The Affordable Care Act—Obamacare—was passed without a single Republican vote, and since, Democrats have been doing their worst to try to convince the public Republicans are to blame for it. That’s because it was never affordable and has required untold billions to prop it up. One might blame John McCain, who was the sole Republican, Trump Derangement Syndrome, vote that prevented repeal of Obamacare.
Americans have eventually tumbled to Obamacare’s reality: the insurance is outlandishly expensive, costs far too much for miserly benefits, and is breaking the taxpayer bank. Now, in a revelation that surprises no one, it’s rife with fraud too.
The report said insurance companies collected $94 million for people who were dead, one piece of what the Congressional Budget Office estimates to be $27 billion in annual Obamacare fraud, according to the National Pulse.
The GAO report said 58,000 Social Security numbers linked to advanced premium tax credits matched numbers in the Social Security death data.
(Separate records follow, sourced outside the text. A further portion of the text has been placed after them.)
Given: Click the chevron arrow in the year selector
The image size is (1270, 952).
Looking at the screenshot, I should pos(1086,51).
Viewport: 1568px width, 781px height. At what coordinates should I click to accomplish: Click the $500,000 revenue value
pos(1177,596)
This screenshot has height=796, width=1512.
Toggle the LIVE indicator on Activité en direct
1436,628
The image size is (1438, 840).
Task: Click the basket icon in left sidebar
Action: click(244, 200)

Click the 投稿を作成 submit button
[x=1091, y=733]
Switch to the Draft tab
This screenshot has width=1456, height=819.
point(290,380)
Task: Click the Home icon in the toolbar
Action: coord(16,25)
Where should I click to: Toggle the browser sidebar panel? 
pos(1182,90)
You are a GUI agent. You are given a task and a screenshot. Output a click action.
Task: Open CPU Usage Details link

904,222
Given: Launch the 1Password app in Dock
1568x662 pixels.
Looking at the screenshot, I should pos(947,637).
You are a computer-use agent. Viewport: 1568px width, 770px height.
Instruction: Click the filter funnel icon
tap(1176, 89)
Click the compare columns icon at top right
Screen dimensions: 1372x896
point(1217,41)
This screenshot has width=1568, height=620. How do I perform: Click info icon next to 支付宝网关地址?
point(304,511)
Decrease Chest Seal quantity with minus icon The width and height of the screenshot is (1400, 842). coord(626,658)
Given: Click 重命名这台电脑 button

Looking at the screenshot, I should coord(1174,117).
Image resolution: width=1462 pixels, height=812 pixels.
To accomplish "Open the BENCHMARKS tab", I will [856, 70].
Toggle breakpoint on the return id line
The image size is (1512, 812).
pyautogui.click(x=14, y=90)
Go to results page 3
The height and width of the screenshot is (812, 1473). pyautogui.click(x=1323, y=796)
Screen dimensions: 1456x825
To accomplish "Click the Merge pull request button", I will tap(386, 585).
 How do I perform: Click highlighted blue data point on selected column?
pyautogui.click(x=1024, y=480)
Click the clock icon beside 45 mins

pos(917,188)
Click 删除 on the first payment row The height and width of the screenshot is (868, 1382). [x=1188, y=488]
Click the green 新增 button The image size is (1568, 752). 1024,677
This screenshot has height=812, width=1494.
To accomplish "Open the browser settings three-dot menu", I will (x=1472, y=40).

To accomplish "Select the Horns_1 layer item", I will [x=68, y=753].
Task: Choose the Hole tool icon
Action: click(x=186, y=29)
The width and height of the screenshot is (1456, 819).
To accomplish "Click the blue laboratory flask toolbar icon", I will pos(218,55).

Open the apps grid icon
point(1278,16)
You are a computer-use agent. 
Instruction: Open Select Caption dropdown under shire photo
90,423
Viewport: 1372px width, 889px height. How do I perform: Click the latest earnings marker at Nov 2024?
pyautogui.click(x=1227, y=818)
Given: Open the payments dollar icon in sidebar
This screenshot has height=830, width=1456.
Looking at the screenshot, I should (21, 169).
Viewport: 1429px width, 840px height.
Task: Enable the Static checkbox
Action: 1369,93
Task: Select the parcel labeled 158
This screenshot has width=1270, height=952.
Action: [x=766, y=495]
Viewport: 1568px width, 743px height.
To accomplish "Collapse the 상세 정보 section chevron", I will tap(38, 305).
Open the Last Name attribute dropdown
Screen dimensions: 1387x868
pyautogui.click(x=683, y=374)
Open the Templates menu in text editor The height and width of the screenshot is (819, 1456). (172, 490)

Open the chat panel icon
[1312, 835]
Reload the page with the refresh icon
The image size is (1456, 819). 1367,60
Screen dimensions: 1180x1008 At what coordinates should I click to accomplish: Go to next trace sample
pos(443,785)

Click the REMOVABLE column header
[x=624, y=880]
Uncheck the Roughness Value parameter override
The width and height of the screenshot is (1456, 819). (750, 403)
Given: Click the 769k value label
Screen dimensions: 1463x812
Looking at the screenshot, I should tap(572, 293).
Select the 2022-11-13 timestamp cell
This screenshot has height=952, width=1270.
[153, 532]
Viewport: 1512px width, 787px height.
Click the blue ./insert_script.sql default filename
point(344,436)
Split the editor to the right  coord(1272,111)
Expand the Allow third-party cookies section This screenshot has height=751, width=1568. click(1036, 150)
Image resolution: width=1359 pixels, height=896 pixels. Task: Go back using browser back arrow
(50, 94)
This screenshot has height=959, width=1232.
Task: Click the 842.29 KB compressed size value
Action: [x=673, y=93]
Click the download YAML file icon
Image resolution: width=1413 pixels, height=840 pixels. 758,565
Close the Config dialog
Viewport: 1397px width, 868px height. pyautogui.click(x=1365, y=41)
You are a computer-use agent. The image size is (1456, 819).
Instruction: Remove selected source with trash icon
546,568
More than 7,000 individuals were found to have died before their coverage even began.
In one case, one Social Security number was used to receive 125 insurance policies covering 26,000 days — the equivalent of 71 years of coverage.
In acts of unusual competence, the GAO sent in fake applications without any of the usual documentation necessary for social security numbers, income and citizenship, and again, to no one’s surprise, were approved for Obamacare subsidies in 2024 and 2025.